ÉPILOGUE Semper Fidelis

La roue tournait toujours et Gaïa était toujours seule.

Le vaisseau de mort terrien n’avait toujours pas bougé de place, rencogné dans le puits de gravitation de Saturne. Son équipage était relevé tous les ans, pour éviter l’ennui qu’engendrait une telle affectation.
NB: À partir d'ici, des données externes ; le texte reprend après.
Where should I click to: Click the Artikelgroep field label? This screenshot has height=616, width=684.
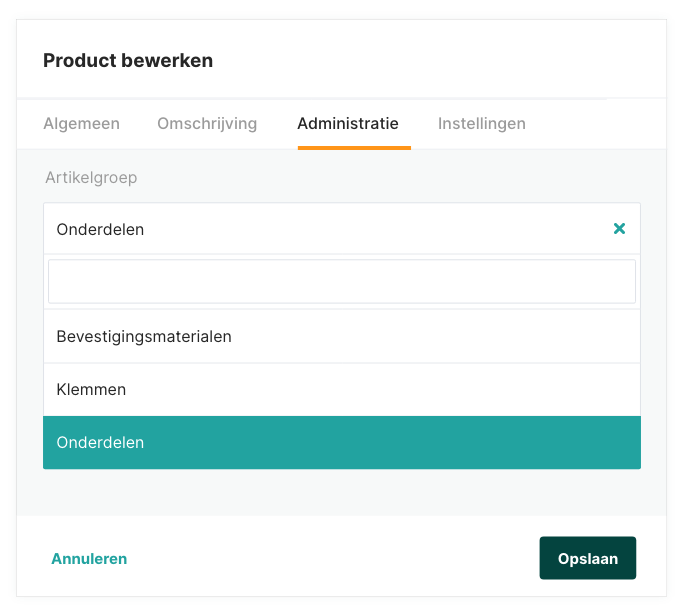point(91,177)
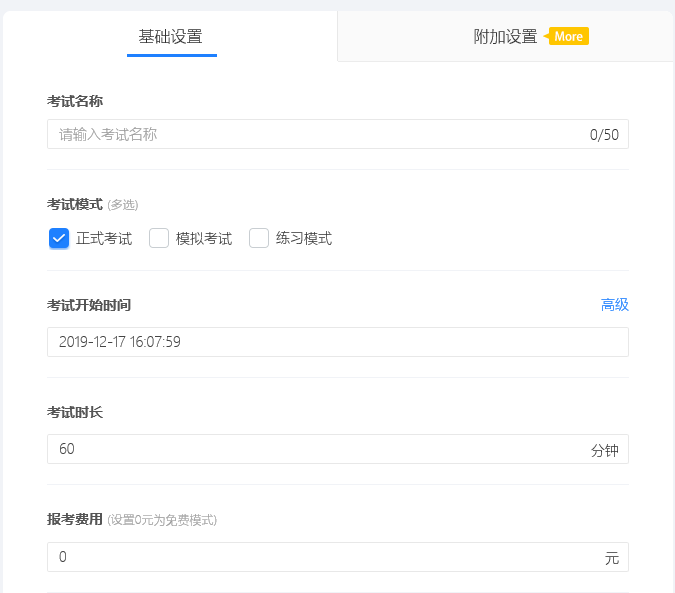This screenshot has width=675, height=593.
Task: Click the 0/50 character counter
Action: click(x=604, y=135)
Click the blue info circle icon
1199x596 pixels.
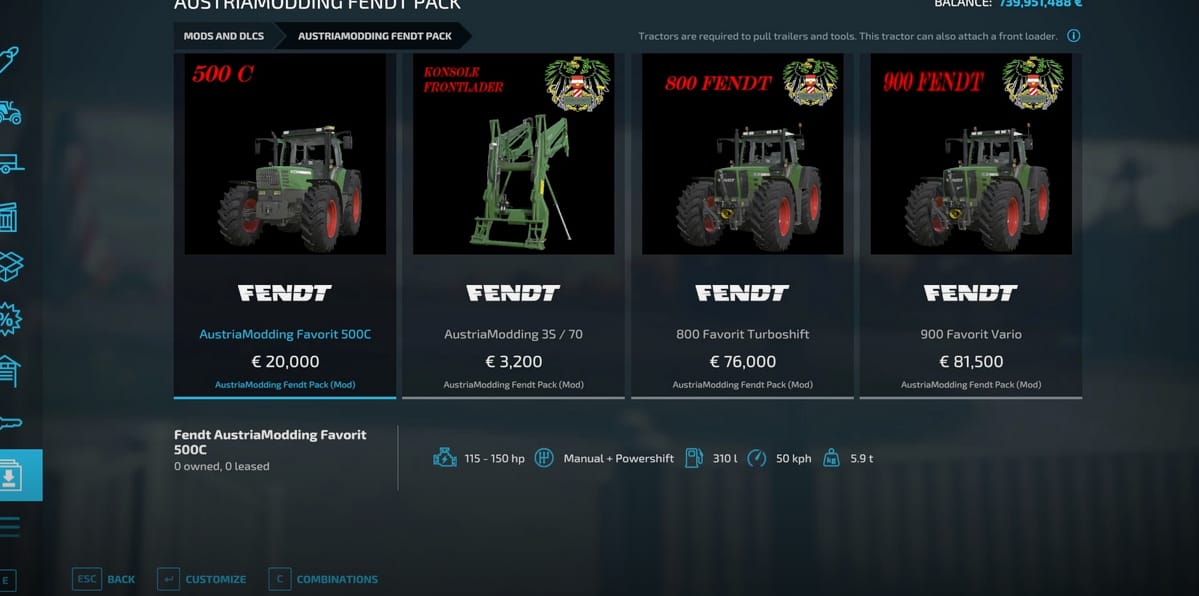coord(1074,36)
Toutes les décennies, sa cargaison d’armes nucléaires était inspectée et l’on procédait au remplacement des charges défectueuses.

Ce n’était pas une vaine menace mais Gaïa l’ignorait malgré tout. Elle ne leur offrirait jamais un prétexte pour attaquer. Aussi longtemps que la Terre aurait besoin d’elle, elle serait parfaitement tranquille et elle veillerait à ce que la Terre ait effectivement besoin d’elle. Il aurait été politiquement inconcevable de la contester, dans n’importe quelle dictature ou démocratie du globe. Même si elle était tombée dans l’oreille de Terriens, l’histoire des épreuves n’aurait causé qu’un malaise momentané, sans plus. Gaïa avait un millier de dons en réserve. Son système de sécurité n’était là que pour son propre plaisir : ça l’amusait de voir les pèlerins arriver dans l’ignorance complète.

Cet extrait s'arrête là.